▸ Material for the task:
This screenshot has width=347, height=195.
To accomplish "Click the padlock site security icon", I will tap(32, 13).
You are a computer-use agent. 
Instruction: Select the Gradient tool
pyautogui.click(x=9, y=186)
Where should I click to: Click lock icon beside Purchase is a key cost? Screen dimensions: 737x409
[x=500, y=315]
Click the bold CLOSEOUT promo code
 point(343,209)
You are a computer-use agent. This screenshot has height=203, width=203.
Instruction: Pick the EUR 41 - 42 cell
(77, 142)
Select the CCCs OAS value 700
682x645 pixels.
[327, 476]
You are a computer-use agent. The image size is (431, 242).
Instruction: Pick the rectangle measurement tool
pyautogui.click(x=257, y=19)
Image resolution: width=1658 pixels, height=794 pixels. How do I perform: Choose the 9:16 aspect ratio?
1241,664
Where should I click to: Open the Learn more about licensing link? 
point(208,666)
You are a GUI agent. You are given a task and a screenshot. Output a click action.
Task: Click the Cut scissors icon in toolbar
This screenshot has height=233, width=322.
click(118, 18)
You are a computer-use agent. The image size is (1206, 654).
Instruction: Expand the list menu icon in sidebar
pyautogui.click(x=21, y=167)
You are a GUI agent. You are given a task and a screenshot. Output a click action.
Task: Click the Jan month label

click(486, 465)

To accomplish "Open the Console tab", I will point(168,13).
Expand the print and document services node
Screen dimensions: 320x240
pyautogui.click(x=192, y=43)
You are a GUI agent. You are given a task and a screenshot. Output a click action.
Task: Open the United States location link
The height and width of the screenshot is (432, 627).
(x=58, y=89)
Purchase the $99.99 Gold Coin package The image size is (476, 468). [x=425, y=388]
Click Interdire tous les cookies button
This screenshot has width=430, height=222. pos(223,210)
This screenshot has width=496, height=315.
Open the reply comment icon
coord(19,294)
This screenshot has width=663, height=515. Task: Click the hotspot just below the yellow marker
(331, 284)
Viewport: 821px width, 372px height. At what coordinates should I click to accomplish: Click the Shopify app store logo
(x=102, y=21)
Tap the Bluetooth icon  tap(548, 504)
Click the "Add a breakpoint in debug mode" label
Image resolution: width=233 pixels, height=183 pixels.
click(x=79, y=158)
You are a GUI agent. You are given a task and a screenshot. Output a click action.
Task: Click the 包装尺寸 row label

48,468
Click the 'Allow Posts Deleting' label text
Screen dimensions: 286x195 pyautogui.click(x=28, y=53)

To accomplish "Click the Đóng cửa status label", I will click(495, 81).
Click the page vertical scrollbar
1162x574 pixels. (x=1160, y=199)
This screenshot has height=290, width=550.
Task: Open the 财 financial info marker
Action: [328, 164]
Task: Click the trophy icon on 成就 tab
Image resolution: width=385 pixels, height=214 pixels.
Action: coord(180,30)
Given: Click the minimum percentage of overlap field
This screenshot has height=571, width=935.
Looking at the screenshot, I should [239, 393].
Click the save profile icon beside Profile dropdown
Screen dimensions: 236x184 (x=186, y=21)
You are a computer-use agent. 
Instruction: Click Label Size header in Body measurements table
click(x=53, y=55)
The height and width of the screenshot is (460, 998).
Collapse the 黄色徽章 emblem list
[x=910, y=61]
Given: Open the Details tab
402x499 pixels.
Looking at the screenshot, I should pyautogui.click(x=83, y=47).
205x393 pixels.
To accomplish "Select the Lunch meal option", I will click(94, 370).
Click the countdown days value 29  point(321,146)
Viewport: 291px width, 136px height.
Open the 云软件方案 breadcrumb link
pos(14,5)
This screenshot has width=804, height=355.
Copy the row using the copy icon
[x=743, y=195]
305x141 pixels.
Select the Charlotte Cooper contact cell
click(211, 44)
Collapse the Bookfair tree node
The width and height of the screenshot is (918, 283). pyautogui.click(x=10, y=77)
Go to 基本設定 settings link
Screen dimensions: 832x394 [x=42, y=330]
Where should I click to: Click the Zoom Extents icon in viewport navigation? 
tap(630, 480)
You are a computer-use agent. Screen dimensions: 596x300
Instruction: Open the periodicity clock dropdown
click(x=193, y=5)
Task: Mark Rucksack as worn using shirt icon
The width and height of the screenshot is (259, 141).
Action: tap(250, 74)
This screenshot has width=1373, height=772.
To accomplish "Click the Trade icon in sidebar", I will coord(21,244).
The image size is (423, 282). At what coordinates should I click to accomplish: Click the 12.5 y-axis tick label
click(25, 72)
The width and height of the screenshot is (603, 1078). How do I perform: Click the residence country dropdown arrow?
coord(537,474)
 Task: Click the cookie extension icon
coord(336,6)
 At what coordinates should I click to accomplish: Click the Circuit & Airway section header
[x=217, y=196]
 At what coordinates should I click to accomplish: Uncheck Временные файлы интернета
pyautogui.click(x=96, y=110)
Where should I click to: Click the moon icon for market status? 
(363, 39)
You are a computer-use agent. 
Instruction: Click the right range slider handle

▸ What you should do: Where the listing above has a line with "This screenshot has height=233, width=322.", start there, and output every line exactly through the line with "Purchase the $99.99", which is also included.

▸ Response area:
This screenshot has height=233, width=322.
click(118, 18)
You are a computer-use agent. The image size is (1206, 654).
Instruction: Expand the list menu icon in sidebar
pyautogui.click(x=21, y=167)
You are a GUI agent. You are given a task and a screenshot. Output a click action.
Task: Click the Jan month label

click(486, 465)

To accomplish "Open the Console tab", I will point(168,13).
Expand the print and document services node
Screen dimensions: 320x240
pyautogui.click(x=192, y=43)
You are a GUI agent. You are given a task and a screenshot. Output a click action.
Task: Open the United States location link
The height and width of the screenshot is (432, 627).
(x=58, y=89)
Purchase the $99.99 Gold Coin package The image size is (476, 468). [x=425, y=388]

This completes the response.